Stored records
------------

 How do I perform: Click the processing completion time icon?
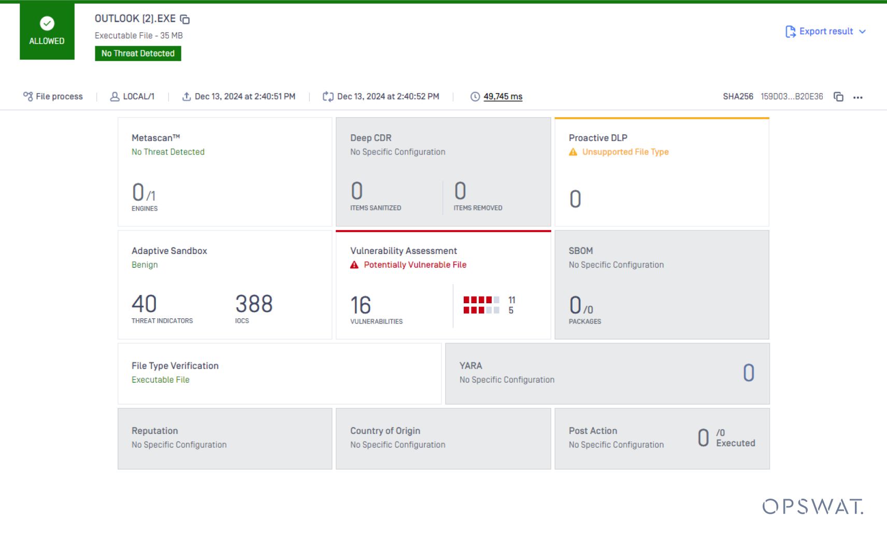(328, 96)
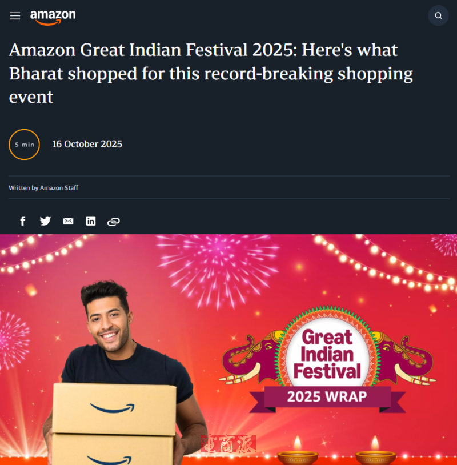Share the article on LinkedIn
The image size is (457, 465).
pos(91,221)
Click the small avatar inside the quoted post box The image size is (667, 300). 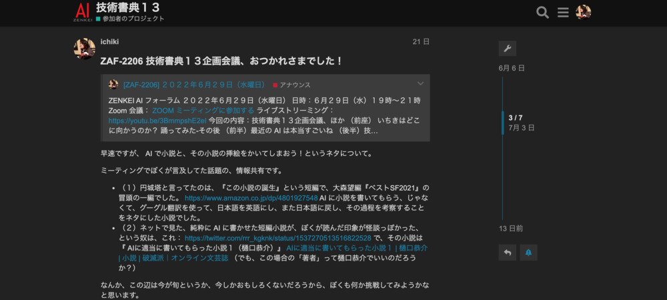click(x=113, y=85)
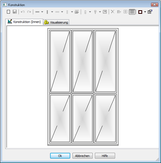Confirm with the Ok button
Viewport: 161px width, 163px height.
60,156
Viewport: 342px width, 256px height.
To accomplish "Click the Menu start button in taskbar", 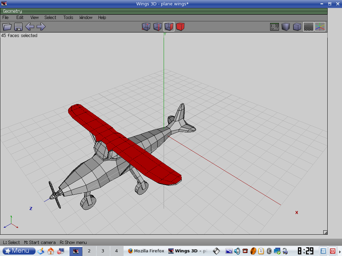I will pyautogui.click(x=19, y=251).
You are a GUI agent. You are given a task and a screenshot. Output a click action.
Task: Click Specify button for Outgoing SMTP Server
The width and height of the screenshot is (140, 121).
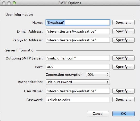click(123, 58)
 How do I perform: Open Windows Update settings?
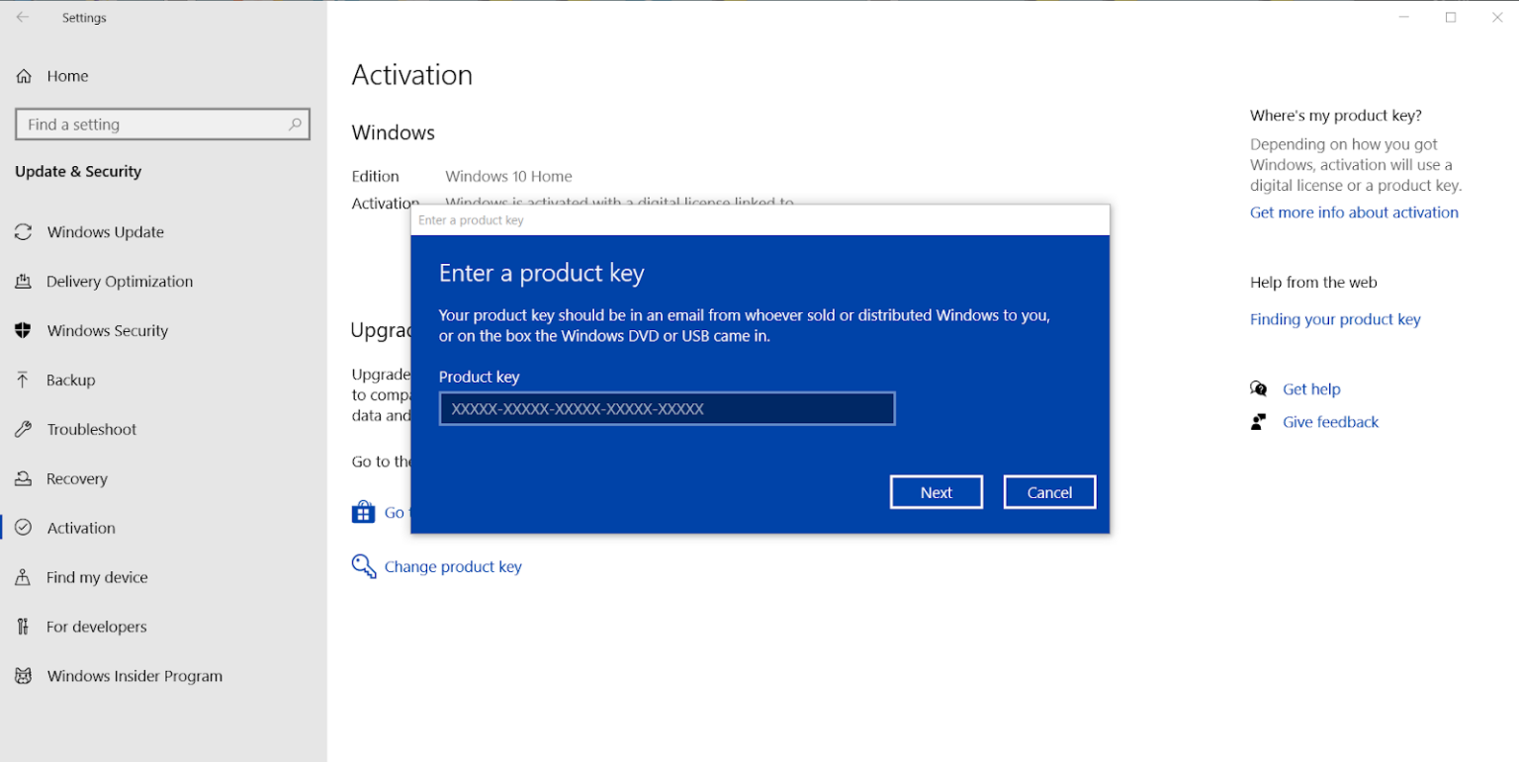coord(105,231)
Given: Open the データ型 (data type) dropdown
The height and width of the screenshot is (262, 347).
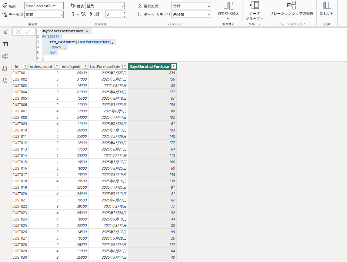Looking at the screenshot, I should [x=44, y=14].
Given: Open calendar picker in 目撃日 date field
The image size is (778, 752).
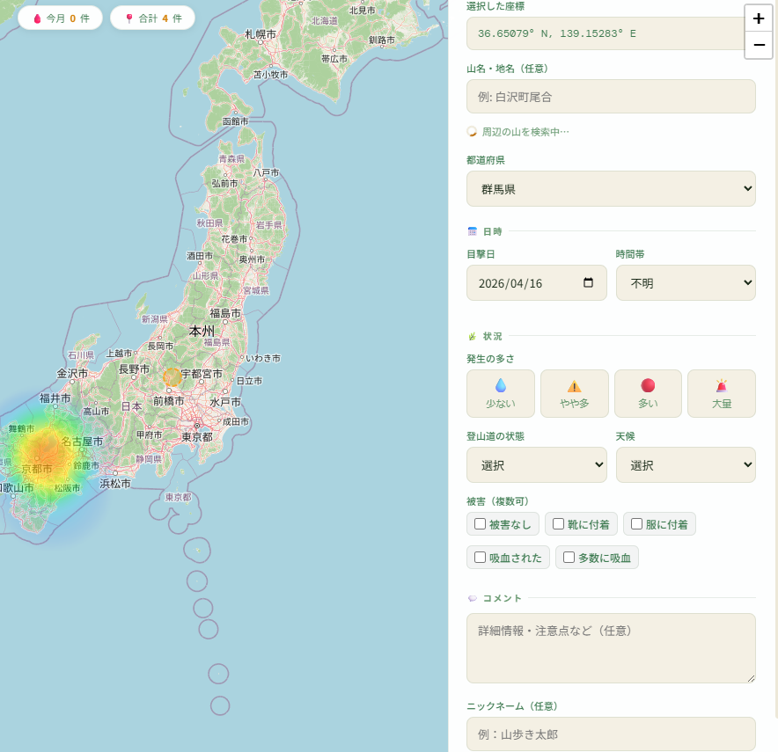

------------

WHAT IS EXPECTED:
Rewrite the material from the line containing "How do I perform: Open" through the line containing "Looking at the", both included, swapping "dropdown" for "menu" and keeping everything else the same. Leave the pictures out of your answer.

ANSWER BELOW:
 How do I perform: Open Windows Update settings?
coord(105,231)
Given: Open the データ型 (data type) menu
The height and width of the screenshot is (262, 347).
Looking at the screenshot, I should [x=44, y=14].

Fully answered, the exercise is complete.